Records excerpted from a collection
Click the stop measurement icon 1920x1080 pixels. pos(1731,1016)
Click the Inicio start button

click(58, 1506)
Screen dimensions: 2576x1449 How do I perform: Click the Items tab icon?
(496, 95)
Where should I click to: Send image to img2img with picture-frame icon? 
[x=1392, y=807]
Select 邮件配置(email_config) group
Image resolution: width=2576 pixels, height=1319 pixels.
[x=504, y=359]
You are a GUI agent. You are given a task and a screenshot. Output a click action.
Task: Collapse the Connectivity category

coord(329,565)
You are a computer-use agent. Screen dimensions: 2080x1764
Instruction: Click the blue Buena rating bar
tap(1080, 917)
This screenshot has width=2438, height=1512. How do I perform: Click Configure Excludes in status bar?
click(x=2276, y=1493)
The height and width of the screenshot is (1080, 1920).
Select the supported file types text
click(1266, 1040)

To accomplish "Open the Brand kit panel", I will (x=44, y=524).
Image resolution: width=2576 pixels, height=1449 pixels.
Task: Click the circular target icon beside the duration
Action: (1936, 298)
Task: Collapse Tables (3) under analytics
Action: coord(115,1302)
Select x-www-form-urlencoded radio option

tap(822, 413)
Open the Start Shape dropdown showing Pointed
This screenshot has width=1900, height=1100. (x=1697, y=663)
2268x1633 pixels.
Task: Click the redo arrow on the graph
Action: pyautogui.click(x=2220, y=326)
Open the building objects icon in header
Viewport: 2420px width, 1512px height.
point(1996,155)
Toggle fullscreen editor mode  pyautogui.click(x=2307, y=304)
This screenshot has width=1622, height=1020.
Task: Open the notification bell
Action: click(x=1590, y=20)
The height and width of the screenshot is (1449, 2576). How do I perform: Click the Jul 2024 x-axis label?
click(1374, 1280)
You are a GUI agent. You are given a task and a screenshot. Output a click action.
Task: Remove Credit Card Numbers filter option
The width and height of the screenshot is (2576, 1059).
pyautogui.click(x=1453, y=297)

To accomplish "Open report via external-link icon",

* _YOUR GOAL_:
Each record above should be reproduced in full, exactly as it stands.

* _REPLY TO THE EXERCISE_:
Click the stop measurement icon 1920x1080 pixels. pos(1731,1016)
Click the Inicio start button

click(58, 1506)
Screen dimensions: 2576x1449 How do I perform: Click the Items tab icon?
(496, 95)
Where should I click to: Send image to img2img with picture-frame icon? 
[x=1392, y=807]
Select 邮件配置(email_config) group
Image resolution: width=2576 pixels, height=1319 pixels.
[x=504, y=359]
You are a GUI agent. You are given a task and a screenshot. Output a click action.
Task: Collapse the Connectivity category

coord(329,565)
You are a computer-use agent. Screen dimensions: 2080x1764
Instruction: Click the blue Buena rating bar
tap(1080, 917)
This screenshot has width=2438, height=1512. How do I perform: Click Configure Excludes in status bar?
click(x=2276, y=1493)
The height and width of the screenshot is (1080, 1920).
Select the supported file types text
click(1266, 1040)

To accomplish "Open the Brand kit panel", I will (x=44, y=524).
Image resolution: width=2576 pixels, height=1449 pixels.
Task: Click the circular target icon beside the duration
Action: (1936, 298)
Task: Collapse Tables (3) under analytics
Action: coord(115,1302)
Select x-www-form-urlencoded radio option

tap(822, 413)
Open the Start Shape dropdown showing Pointed
This screenshot has width=1900, height=1100. (x=1697, y=663)
2268x1633 pixels.
Task: Click the redo arrow on the graph
Action: pyautogui.click(x=2220, y=326)
Open the building objects icon in header
Viewport: 2420px width, 1512px height.
point(1996,155)
Toggle fullscreen editor mode  pyautogui.click(x=2307, y=304)
This screenshot has width=1622, height=1020.
Task: Open the notification bell
Action: click(x=1590, y=20)
The height and width of the screenshot is (1449, 2576). How do I perform: Click the Jul 2024 x-axis label?
click(1374, 1280)
You are a GUI agent. You are given a task and a screenshot. Output a click action.
Task: Remove Credit Card Numbers filter option
The width and height of the screenshot is (2576, 1059).
pyautogui.click(x=1453, y=297)

To accomplish "Open report via external-link icon",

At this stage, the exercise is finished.